During the summer of 2005, more than 700,000 square kilometers or 70 million hectares (270,000 square miles) of old-growth forest in southwestern Amazonia experienced an extensive, severe drought which caused widespread changes to the forest canopy that were detectable by satellite. The changes suggest dieback of branches and tree falls, especially among the older, larger, more vulnerable canopy trees that blanket the forest.
An international research team led by Sassan Saatchi of NASA's Jet Propulsion Laboratory, analyzed more than a decade of satellite microwave radar data collected between 2000 and 2009 over Amazonia. The observations included measurements of rainfall from NASA's Tropical Rainfall Measuring Mission (TRMM) and measurements of the moisture content and structure of the forest canopy from the Seawinds scatterometer on NASA's QuikScat spacecraft. Results of the study were published recently in the Proceedings of the National Academy of Sciences.
Scientists had expected the forest canopy to bounce back after a year with a new flush of leaf growth, but the damage appeared to persist right up to the subsequent drought in 2010. About half the forest affected by the 2005 drought - an area the size of California - did not recover by the time QuikScat stopped gathering global data in November 2009. Until now, there had been no satellite-based assessment of the multi-year impacts of these droughts across all of Amazonia.
Satellite and ground data have shown an increase in wildfires during drought years and tree die-offs following severe droughts. Large-scale droughts can lead to sustained releases of carbon dioxide from decaying wood, affecting ecosystems and Earth's carbon cycle.
Scientists revealed that the same climate phenomenon that helped form hurricanes Katrina and Rita along U.S. southern coasts in 2005 also likely caused the severe drought in southwest Amazonia, which subsequently damaged the Amazonian trees.
New results suggest that if droughts continue at five- to 10-year intervals or increase in frequency due to climate change, large areas of the Amazon forest are likely to be exposed to persistent effects of droughts and corresponding slow forest recovery, which may alter the structure and function of Amazonian rainforest ecosystems.

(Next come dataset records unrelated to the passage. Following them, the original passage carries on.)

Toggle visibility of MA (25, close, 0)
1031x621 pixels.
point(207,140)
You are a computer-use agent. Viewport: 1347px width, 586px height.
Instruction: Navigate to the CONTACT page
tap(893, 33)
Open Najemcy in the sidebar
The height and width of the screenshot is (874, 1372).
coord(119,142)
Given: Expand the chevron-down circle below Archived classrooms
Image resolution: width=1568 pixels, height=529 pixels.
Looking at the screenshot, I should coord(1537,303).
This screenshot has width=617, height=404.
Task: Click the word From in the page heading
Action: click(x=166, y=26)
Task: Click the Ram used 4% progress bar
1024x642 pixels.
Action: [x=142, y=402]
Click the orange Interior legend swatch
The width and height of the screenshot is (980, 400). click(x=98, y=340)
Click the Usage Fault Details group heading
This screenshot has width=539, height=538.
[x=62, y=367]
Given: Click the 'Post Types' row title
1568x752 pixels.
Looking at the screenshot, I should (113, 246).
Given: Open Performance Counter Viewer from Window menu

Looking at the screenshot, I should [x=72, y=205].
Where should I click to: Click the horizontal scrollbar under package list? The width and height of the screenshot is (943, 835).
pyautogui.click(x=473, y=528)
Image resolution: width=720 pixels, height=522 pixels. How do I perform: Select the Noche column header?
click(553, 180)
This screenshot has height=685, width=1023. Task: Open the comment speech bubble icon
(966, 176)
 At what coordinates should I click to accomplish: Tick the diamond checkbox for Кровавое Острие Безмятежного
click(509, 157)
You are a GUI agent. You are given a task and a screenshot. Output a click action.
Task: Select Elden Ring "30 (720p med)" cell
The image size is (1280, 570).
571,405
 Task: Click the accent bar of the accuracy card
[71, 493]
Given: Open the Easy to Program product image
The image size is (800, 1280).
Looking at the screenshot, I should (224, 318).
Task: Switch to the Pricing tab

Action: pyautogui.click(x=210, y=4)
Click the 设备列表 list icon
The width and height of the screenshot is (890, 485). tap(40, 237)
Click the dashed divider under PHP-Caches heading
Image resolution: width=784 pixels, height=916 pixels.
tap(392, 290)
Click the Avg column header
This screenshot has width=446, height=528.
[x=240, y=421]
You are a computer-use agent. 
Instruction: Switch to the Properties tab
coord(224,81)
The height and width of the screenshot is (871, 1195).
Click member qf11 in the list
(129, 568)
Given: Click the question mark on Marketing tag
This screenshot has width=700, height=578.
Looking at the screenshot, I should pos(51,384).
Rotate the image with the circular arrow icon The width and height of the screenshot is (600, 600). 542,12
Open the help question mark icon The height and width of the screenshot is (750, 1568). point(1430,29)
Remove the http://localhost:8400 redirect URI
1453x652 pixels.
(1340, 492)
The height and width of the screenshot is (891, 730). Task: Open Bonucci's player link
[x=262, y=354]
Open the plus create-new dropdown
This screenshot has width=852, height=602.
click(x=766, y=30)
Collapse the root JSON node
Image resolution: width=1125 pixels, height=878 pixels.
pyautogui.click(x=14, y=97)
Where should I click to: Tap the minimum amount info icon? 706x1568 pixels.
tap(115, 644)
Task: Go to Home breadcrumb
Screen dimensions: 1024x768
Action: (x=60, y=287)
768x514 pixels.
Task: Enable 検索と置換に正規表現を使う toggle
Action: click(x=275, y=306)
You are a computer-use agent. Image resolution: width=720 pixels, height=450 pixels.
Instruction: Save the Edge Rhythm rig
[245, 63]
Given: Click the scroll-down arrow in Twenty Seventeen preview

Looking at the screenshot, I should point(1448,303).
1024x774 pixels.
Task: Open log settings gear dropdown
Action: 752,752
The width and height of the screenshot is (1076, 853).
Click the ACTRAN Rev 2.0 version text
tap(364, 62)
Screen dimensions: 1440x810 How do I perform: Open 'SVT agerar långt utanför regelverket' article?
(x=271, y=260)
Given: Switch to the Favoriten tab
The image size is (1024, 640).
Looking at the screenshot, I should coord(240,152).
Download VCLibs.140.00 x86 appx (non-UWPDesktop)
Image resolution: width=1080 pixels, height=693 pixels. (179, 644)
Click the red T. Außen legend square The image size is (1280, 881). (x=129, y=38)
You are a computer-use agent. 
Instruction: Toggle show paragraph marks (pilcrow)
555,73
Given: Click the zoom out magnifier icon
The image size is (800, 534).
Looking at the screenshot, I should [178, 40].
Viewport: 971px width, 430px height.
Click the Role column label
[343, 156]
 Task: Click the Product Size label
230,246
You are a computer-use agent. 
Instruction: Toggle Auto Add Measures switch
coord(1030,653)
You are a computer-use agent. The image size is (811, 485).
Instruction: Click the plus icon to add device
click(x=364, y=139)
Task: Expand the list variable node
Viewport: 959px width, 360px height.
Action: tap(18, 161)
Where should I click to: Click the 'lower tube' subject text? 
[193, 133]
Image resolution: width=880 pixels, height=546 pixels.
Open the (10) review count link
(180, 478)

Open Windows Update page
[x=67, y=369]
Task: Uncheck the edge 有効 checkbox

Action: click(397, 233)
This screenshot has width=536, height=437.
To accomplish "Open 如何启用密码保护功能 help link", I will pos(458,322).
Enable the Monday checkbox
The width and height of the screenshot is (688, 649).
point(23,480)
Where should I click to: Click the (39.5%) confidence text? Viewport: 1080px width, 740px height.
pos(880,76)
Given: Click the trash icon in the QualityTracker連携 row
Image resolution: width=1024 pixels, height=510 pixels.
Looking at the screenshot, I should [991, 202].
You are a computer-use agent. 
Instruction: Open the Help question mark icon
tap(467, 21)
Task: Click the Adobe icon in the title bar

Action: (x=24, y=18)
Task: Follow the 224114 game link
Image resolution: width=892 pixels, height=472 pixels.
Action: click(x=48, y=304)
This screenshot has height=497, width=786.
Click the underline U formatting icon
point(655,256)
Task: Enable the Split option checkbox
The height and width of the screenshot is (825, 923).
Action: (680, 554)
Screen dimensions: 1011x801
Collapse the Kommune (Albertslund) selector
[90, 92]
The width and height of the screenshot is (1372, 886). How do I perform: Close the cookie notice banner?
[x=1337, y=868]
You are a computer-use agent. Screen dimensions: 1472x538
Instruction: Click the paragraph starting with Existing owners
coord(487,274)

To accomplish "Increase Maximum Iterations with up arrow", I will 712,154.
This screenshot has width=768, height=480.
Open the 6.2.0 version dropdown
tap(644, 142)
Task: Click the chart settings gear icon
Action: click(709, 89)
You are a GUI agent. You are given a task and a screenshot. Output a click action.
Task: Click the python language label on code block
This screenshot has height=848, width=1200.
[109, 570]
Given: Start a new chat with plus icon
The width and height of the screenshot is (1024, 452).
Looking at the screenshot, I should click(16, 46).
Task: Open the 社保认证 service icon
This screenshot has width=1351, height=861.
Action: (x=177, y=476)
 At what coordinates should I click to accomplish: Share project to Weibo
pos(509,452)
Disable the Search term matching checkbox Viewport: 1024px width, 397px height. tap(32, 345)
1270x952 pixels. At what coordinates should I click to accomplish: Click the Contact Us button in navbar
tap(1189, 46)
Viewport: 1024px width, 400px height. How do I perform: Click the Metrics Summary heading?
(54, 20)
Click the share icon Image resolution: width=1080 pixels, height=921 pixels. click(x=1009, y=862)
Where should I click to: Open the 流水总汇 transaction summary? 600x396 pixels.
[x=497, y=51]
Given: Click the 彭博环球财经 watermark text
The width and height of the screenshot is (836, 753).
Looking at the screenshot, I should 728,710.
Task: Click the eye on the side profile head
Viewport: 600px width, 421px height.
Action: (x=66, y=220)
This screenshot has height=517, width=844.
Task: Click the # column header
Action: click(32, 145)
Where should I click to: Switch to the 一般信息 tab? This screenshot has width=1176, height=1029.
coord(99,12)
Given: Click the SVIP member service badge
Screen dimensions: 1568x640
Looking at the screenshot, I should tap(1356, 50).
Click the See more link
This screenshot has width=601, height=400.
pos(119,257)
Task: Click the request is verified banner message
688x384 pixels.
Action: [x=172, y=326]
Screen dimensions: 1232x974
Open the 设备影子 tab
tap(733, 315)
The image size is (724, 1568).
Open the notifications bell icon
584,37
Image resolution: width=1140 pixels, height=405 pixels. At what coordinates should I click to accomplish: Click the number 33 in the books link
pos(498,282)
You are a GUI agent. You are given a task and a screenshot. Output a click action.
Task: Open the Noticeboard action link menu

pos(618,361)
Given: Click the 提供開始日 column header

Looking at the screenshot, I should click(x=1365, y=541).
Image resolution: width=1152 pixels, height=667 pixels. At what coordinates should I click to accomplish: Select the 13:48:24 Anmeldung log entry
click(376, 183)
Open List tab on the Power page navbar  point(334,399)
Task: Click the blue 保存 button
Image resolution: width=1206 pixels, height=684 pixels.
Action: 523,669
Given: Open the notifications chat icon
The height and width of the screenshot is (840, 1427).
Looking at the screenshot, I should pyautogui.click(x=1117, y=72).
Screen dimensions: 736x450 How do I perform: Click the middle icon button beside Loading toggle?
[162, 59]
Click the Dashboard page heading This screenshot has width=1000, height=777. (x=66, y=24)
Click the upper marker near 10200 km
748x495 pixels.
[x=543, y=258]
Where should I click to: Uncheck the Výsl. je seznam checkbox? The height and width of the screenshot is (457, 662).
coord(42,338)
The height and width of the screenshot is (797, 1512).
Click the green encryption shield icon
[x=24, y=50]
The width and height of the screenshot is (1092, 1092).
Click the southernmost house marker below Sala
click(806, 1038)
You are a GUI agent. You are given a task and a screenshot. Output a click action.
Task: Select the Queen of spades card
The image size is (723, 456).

About 30% or 1.7 million square kilometers (656,370 square miles) of the Amazon basin's total current forest area was affected, with more than five percent of the forest experiencing severe drought conditions. The 2010 drought affected nearly half of the entire Amazon forest, with nearly a fifth of it experiencing severe drought. More than 600,000 square kilometers (231,660 square miles> of the area affected by the 2005 drought were also affected by the 2010 drought. The area has also experienced several localized mini-droughts in recent years.
Observations from ground stations show that rainfall over the southern Amazon rainforest declined by almost 3.2% per year in the period from 1970 to 1998. Climate analyses for the period from 1995 to 2005 show a steady decline in water availability for plants in the region. Together, these data suggest a decade of moderate water stress led up to the 2005 drought, helping trigger the large-scale forest damage seen following the 2005 drought.
Sources: NASA/JPL, WINDS/JPL, PNAS
Featured image: The megadrought during the summer of 2005 caused widespread damage and die-offs to trees, as depicted in this photo taken in Western Amazonia in Brazil. (Credit: NASA/JPL-Caltech)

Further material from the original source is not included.